_Material for this task_
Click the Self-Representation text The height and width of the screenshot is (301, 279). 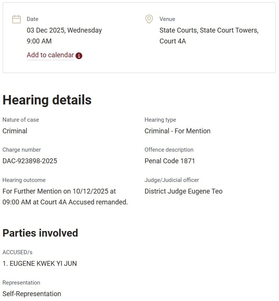(32, 294)
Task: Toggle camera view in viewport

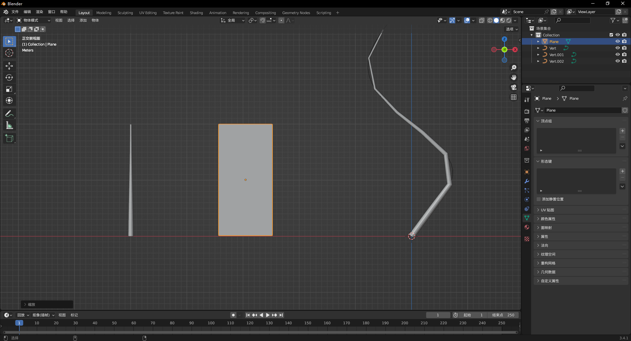Action: [514, 87]
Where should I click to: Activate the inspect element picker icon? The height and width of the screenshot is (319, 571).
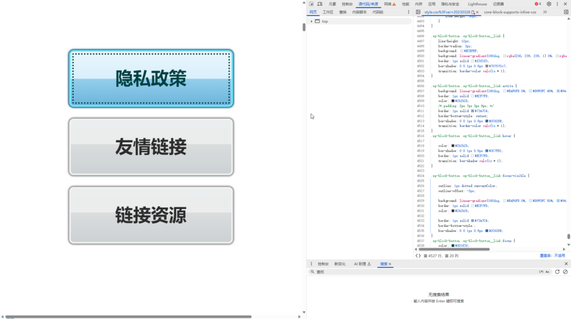coord(311,4)
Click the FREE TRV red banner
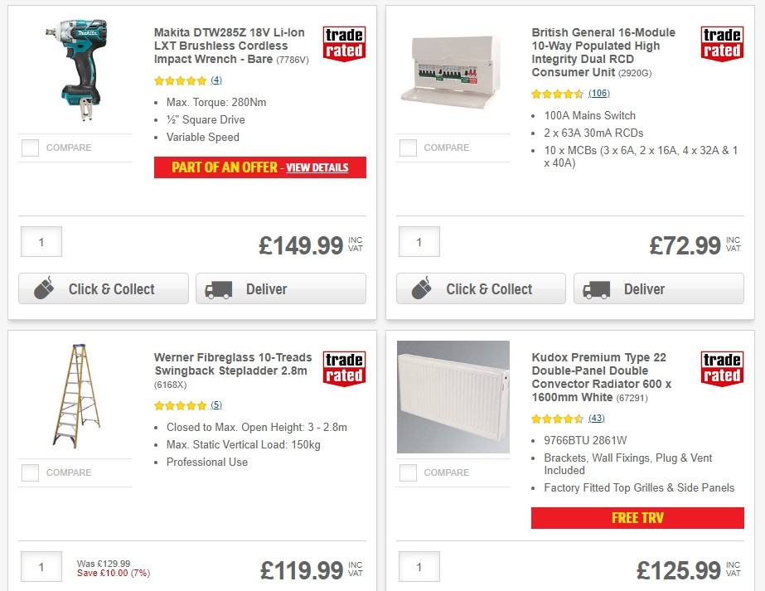Screen dimensions: 765x591 (637, 518)
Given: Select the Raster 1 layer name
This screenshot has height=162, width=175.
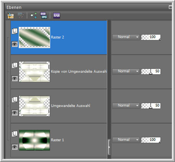Looking at the screenshot, I should [57, 140].
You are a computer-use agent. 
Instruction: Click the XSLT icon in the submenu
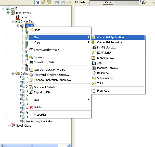click(94, 83)
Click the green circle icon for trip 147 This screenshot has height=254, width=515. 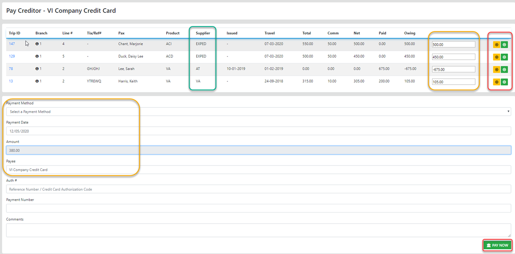tap(504, 45)
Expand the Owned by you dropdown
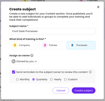 click(24, 61)
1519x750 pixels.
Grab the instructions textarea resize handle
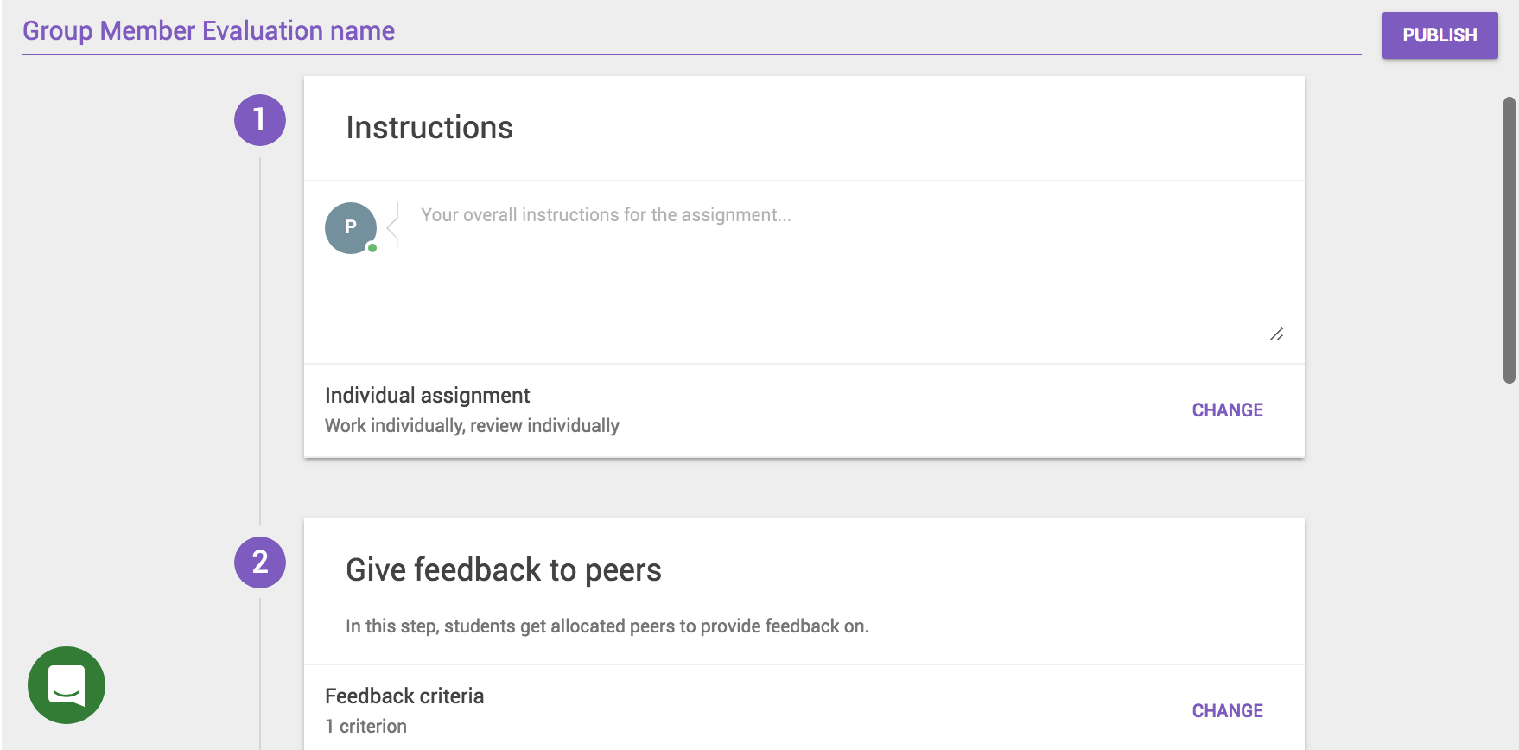[1276, 334]
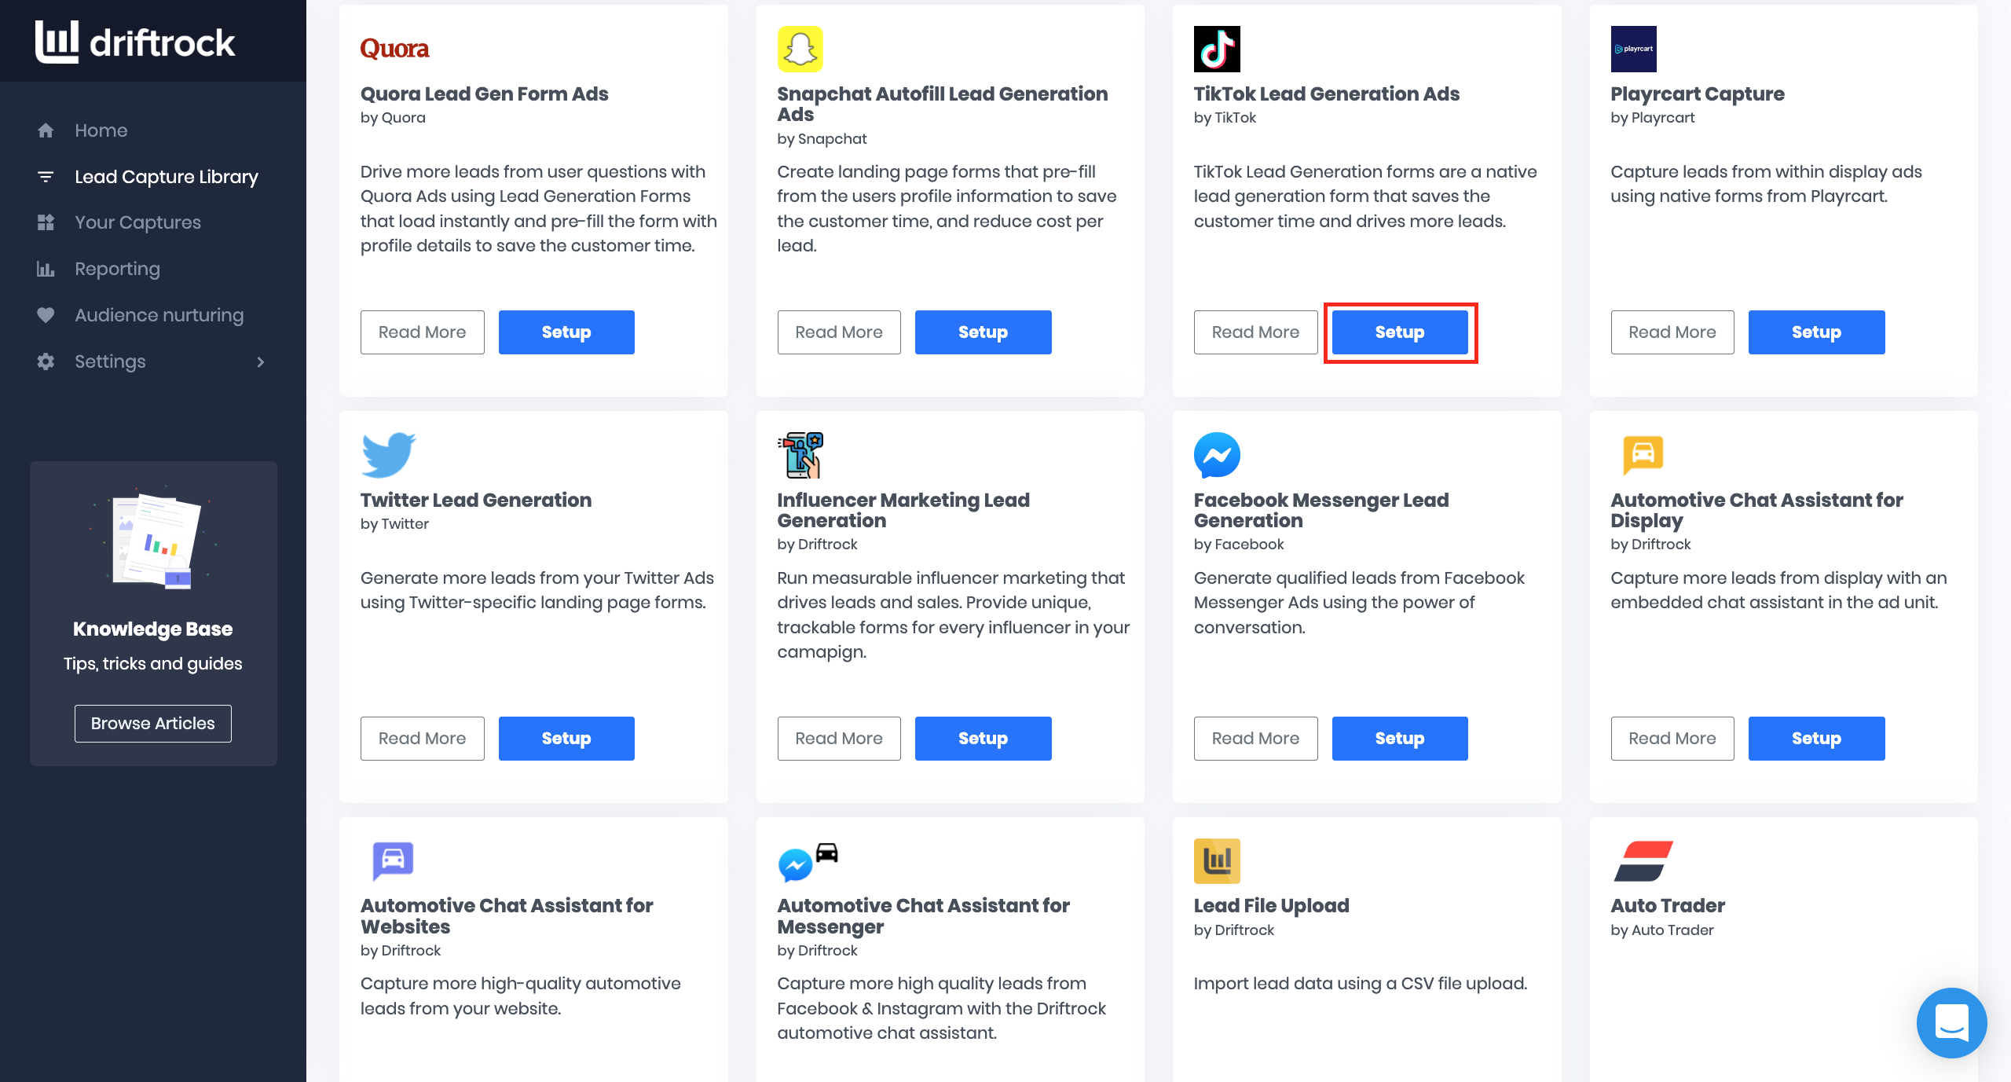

_Directions_
Each line from the one that holds "1519x750 pixels." through the end of the entries must be returned exactly, while any pictures stay out.

_Task result_
1519x750 pixels.
Grab the instructions textarea resize handle
[1276, 334]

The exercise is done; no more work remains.